**PROBLEM TO WORK ON**. In the records below, some lines hold the word "Task". Copy each of those lines.

**DATA SECTION**.
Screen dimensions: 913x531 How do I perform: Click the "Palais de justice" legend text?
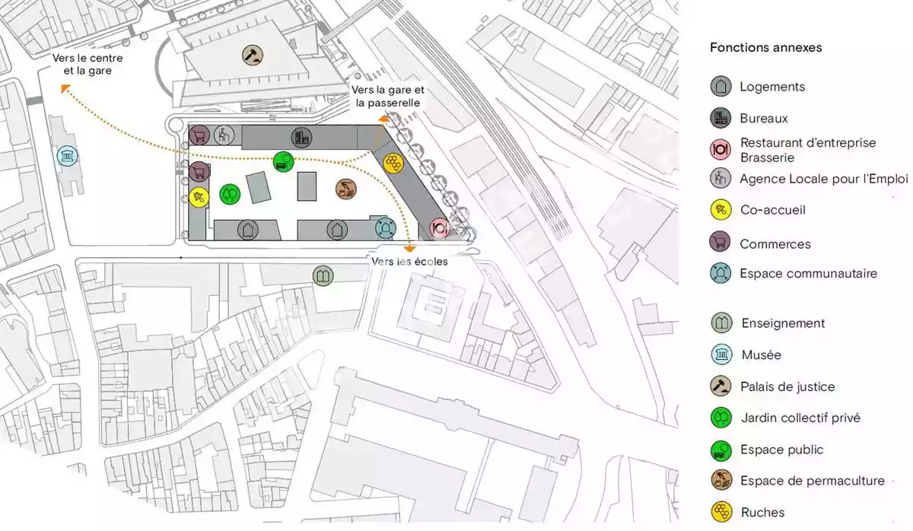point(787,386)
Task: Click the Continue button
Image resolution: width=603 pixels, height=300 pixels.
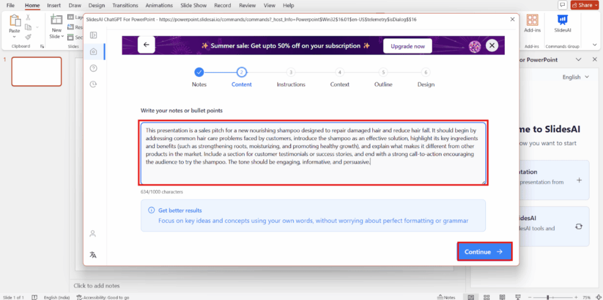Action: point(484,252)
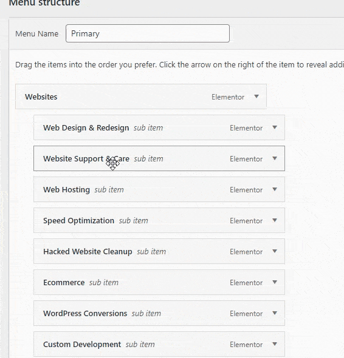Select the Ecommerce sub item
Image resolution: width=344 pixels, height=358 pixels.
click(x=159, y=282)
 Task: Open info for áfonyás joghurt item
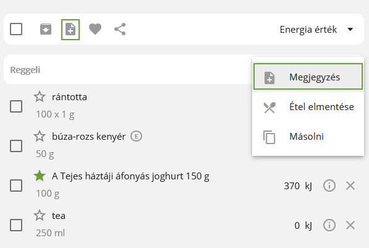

**WRITTEN RESPONSE**.
Task: Click the Continue button
 Task: Open info for áfonyás joghurt item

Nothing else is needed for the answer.